Convert the entries from the line containing "You are a GUI" through the line containing "412x309 pixels.", both included, into a Markdown table with the columns Row and Line. Skip any blank lines.
'''
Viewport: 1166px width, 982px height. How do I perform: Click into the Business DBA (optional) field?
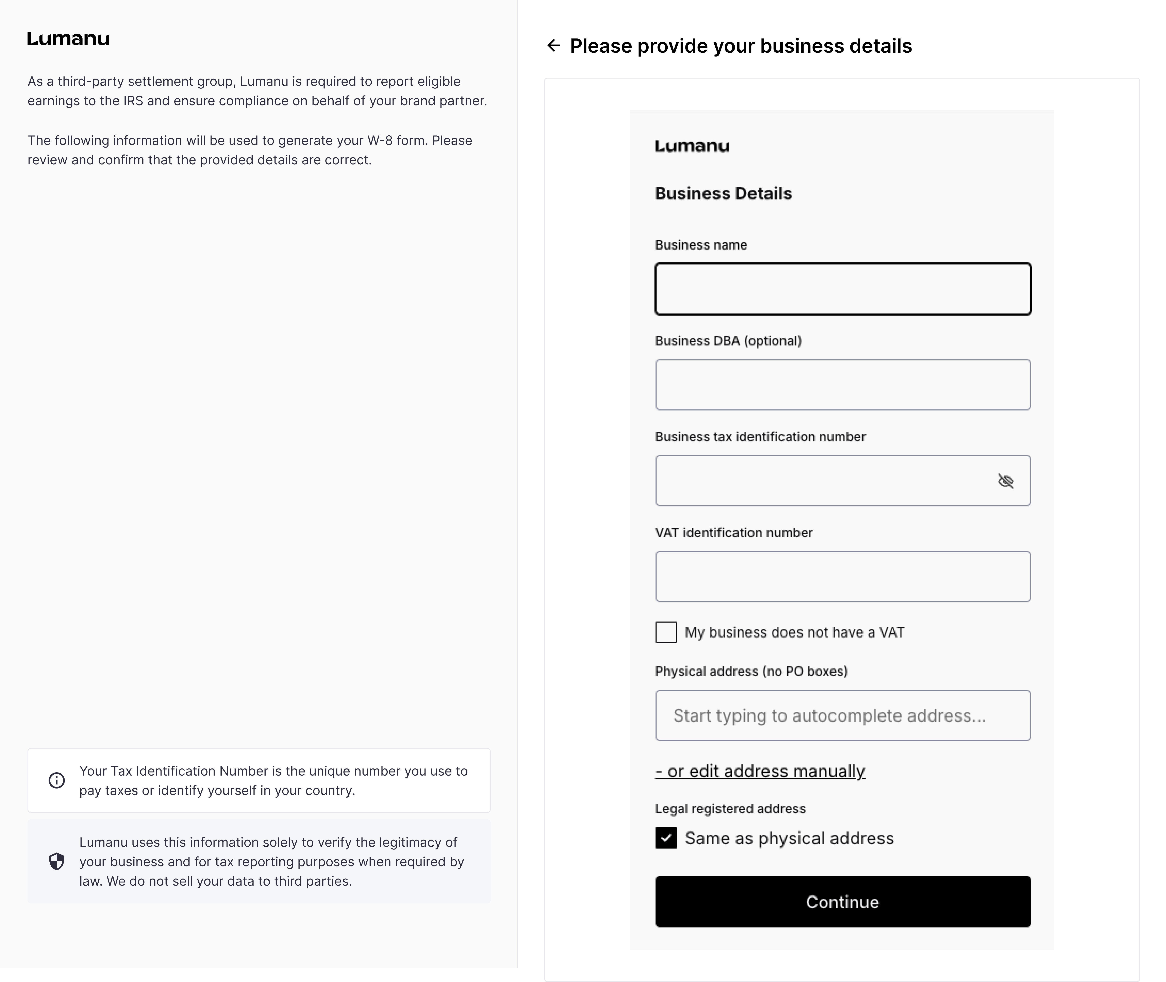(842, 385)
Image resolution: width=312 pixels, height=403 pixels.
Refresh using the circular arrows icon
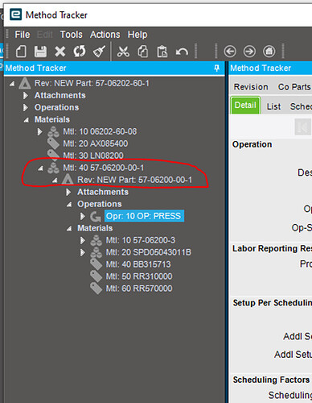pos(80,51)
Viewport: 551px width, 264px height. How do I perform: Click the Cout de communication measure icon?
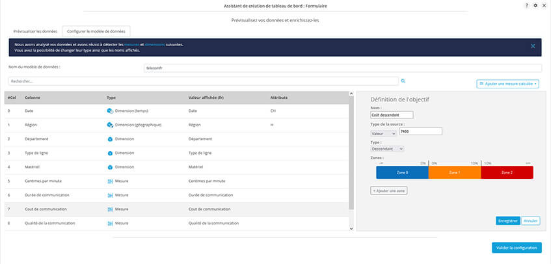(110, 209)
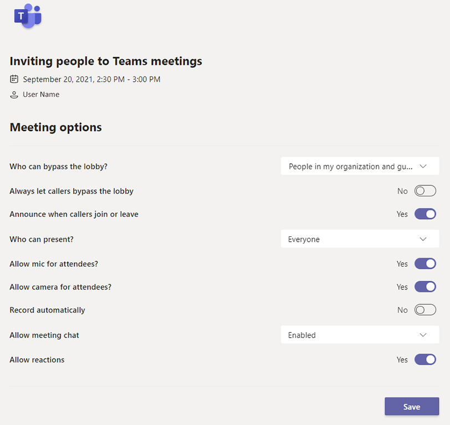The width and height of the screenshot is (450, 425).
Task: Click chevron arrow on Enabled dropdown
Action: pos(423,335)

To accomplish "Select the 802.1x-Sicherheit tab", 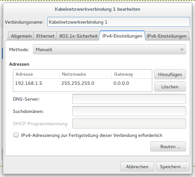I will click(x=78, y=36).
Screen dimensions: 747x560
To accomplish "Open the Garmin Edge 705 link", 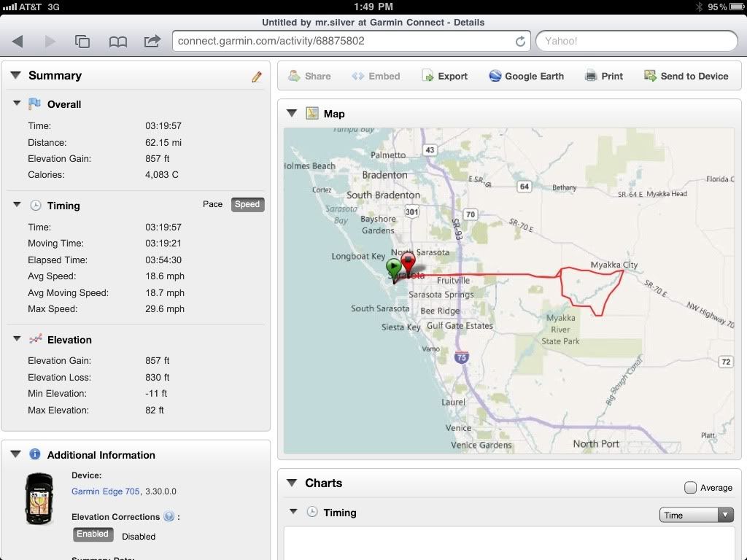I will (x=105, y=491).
'''
'''
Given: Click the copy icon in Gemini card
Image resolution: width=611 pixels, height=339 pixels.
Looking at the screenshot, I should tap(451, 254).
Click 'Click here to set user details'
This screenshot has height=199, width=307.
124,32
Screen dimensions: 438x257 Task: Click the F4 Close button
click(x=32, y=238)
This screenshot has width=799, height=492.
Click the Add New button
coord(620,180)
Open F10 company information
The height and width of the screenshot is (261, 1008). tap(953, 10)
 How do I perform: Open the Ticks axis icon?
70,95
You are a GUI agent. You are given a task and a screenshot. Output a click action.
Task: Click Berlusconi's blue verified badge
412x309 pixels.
'''
→ Answer for this exercise
| Row | Line |
|---|---|
| 1 | You are a GUI agent. You are given a task and a screenshot. Output a click action. |
| 2 | Task: Click Berlusconi's blue verified badge |
| 3 | 412x309 pixels. |